═══ Input rows ═══

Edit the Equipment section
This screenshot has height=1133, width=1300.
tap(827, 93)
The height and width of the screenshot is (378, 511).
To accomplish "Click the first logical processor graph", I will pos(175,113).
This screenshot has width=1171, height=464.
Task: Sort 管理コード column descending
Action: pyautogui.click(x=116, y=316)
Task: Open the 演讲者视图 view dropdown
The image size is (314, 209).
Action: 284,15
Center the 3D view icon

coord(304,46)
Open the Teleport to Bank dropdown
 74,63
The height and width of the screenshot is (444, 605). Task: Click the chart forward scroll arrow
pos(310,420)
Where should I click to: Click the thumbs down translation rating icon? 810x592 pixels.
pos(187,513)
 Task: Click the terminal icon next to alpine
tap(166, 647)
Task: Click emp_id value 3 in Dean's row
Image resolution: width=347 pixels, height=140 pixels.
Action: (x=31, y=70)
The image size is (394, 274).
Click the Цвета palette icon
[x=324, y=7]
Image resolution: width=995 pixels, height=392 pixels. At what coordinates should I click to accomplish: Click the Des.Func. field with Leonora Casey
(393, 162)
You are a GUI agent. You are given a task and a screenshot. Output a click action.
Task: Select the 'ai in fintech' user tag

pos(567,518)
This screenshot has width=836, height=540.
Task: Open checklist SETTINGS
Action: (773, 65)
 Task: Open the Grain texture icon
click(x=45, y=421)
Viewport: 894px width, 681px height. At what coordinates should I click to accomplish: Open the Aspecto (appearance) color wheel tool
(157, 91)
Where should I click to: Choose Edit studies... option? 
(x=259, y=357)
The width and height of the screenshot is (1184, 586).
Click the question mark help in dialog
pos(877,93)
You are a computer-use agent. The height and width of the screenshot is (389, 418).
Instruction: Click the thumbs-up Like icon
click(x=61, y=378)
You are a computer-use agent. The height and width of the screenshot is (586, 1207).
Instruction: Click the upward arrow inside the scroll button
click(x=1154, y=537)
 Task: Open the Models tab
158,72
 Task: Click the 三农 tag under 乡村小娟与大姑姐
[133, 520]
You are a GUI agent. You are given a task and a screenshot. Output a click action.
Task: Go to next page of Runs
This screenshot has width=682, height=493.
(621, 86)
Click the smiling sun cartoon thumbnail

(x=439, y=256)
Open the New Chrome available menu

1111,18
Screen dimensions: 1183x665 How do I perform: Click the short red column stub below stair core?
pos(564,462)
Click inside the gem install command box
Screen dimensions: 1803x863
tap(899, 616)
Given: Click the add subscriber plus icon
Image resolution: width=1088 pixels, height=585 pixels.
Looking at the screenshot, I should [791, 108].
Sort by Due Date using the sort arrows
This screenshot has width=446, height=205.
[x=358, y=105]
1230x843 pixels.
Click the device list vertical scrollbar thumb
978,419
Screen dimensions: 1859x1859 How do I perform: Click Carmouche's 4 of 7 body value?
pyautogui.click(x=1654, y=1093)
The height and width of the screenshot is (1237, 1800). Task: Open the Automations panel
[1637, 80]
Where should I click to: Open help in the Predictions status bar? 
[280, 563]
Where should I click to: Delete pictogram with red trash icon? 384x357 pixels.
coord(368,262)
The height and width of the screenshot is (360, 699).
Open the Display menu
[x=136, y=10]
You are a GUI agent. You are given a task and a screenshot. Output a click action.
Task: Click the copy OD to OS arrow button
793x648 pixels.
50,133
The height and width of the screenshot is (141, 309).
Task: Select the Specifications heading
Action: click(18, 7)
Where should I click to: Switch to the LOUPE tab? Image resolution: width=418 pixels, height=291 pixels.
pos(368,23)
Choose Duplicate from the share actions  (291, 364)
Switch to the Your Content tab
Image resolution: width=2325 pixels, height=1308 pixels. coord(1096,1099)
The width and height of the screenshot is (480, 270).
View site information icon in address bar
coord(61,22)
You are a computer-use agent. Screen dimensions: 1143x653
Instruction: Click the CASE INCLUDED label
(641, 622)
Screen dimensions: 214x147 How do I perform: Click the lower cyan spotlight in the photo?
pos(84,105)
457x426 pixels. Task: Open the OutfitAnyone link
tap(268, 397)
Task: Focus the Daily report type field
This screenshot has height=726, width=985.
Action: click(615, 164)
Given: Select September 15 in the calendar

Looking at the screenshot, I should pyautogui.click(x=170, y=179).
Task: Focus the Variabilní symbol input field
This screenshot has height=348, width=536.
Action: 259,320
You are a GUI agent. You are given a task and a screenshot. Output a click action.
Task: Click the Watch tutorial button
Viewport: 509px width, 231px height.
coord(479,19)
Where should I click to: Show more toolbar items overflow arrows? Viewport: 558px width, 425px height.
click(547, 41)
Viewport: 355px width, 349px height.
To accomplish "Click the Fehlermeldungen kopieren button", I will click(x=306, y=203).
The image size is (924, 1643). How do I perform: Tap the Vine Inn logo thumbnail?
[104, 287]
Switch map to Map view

═══

**Task description**
Rewrite all the entries above, changing "Grain texture" to "Noise texture" wherever it occurs and leaving everything else exactly the same.

**In response**
Edit the Equipment section
This screenshot has height=1133, width=1300.
tap(827, 93)
The height and width of the screenshot is (378, 511).
To accomplish "Click the first logical processor graph", I will pos(175,113).
This screenshot has width=1171, height=464.
Task: Sort 管理コード column descending
Action: pyautogui.click(x=116, y=316)
Task: Open the 演讲者视图 view dropdown
The image size is (314, 209).
Action: 284,15
Center the 3D view icon

coord(304,46)
Open the Teleport to Bank dropdown
 74,63
The height and width of the screenshot is (444, 605). Task: Click the chart forward scroll arrow
pos(310,420)
Where should I click to: Click the thumbs down translation rating icon? 810x592 pixels.
pos(187,513)
 Task: Click the terminal icon next to alpine
tap(166, 647)
Task: Click emp_id value 3 in Dean's row
Image resolution: width=347 pixels, height=140 pixels.
Action: (x=31, y=70)
The image size is (394, 274).
Click the Цвета palette icon
[x=324, y=7]
Image resolution: width=995 pixels, height=392 pixels. At what coordinates should I click to accomplish: Click the Des.Func. field with Leonora Casey
(393, 162)
You are a GUI agent. You are given a task and a screenshot. Output a click action.
Task: Select the 'ai in fintech' user tag

pos(567,518)
This screenshot has width=836, height=540.
Task: Open checklist SETTINGS
Action: (773, 65)
 Task: Open the Noise texture icon
click(x=45, y=421)
Viewport: 894px width, 681px height. At what coordinates should I click to accomplish: Open the Aspecto (appearance) color wheel tool
(157, 91)
Where should I click to: Choose Edit studies... option? 
(x=259, y=357)
The width and height of the screenshot is (1184, 586).
Click the question mark help in dialog
pos(877,93)
You are a computer-use agent. The height and width of the screenshot is (389, 418).
Instruction: Click the thumbs-up Like icon
click(x=61, y=378)
You are a computer-use agent. The height and width of the screenshot is (586, 1207).
Instruction: Click the upward arrow inside the scroll button
click(x=1154, y=537)
 Task: Open the Models tab
158,72
 Task: Click the 三农 tag under 乡村小娟与大姑姐
[133, 520]
You are a GUI agent. You are given a task and a screenshot. Output a click action.
Task: Go to next page of Runs
This screenshot has width=682, height=493.
(621, 86)
Click the smiling sun cartoon thumbnail

(x=439, y=256)
Open the New Chrome available menu

1111,18
Screen dimensions: 1183x665 How do I perform: Click the short red column stub below stair core?
pos(564,462)
Click inside the gem install command box
Screen dimensions: 1803x863
tap(899, 616)
Given: Click the add subscriber plus icon
Image resolution: width=1088 pixels, height=585 pixels.
Looking at the screenshot, I should [791, 108].
Sort by Due Date using the sort arrows
This screenshot has width=446, height=205.
[x=358, y=105]
1230x843 pixels.
Click the device list vertical scrollbar thumb
978,419
Screen dimensions: 1859x1859 How do I perform: Click Carmouche's 4 of 7 body value?
pyautogui.click(x=1654, y=1093)
The height and width of the screenshot is (1237, 1800). Task: Open the Automations panel
[1637, 80]
Where should I click to: Open help in the Predictions status bar? 
[280, 563]
Where should I click to: Delete pictogram with red trash icon? 384x357 pixels.
coord(368,262)
The height and width of the screenshot is (360, 699).
Open the Display menu
[x=136, y=10]
You are a GUI agent. You are given a task and a screenshot. Output a click action.
Task: Click the copy OD to OS arrow button
793x648 pixels.
50,133
The height and width of the screenshot is (141, 309).
Task: Select the Specifications heading
Action: click(18, 7)
Where should I click to: Switch to the LOUPE tab? Image resolution: width=418 pixels, height=291 pixels.
pos(368,23)
Choose Duplicate from the share actions  (291, 364)
Switch to the Your Content tab
Image resolution: width=2325 pixels, height=1308 pixels. coord(1096,1099)
The width and height of the screenshot is (480, 270).
View site information icon in address bar
coord(61,22)
You are a computer-use agent. Screen dimensions: 1143x653
Instruction: Click the CASE INCLUDED label
(641, 622)
Screen dimensions: 214x147 How do I perform: Click the lower cyan spotlight in the photo?
pos(84,105)
457x426 pixels. Task: Open the OutfitAnyone link
tap(268, 397)
Task: Focus the Daily report type field
This screenshot has height=726, width=985.
Action: click(615, 164)
Given: Select September 15 in the calendar

Looking at the screenshot, I should pyautogui.click(x=170, y=179).
Task: Focus the Variabilní symbol input field
This screenshot has height=348, width=536.
Action: 259,320
You are a GUI agent. You are given a task and a screenshot. Output a click action.
Task: Click the Watch tutorial button
Viewport: 509px width, 231px height.
coord(479,19)
Where should I click to: Show more toolbar items overflow arrows? Viewport: 558px width, 425px height.
click(547, 41)
Viewport: 355px width, 349px height.
To accomplish "Click the Fehlermeldungen kopieren button", I will click(x=306, y=203).
The image size is (924, 1643). How do I perform: Tap the Vine Inn logo thumbnail?
[104, 287]
Switch map to Map view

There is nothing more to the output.